* START Material for this exercise *

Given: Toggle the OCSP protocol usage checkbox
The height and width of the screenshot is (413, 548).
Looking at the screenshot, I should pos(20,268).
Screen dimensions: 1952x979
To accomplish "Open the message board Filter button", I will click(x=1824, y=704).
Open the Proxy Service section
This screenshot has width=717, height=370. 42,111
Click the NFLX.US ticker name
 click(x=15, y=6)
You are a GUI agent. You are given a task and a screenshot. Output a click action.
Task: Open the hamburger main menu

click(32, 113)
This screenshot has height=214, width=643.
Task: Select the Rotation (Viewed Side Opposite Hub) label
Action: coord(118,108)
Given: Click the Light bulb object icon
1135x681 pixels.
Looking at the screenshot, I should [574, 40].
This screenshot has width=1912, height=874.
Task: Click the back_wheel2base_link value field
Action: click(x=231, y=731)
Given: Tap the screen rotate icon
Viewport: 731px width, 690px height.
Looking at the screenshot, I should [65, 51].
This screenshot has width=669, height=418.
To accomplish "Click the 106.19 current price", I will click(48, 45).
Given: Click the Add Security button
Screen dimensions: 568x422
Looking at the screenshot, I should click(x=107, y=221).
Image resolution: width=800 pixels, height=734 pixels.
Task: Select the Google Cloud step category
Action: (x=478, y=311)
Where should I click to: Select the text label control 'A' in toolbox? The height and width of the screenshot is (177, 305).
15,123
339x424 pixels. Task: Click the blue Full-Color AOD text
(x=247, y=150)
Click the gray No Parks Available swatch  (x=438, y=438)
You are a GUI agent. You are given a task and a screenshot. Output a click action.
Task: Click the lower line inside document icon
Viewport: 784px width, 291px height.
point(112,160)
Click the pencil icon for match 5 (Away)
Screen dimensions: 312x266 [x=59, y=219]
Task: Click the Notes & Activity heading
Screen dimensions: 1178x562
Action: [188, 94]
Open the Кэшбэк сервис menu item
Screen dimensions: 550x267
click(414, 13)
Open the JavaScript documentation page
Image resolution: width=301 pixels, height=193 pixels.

* END Material for this exercise *

List every line in the records above that contains the word "Image". Case matters.

Image resolution: width=800 pixels, height=734 pixels.
Image resolution: width=301 pixels, height=193 pixels.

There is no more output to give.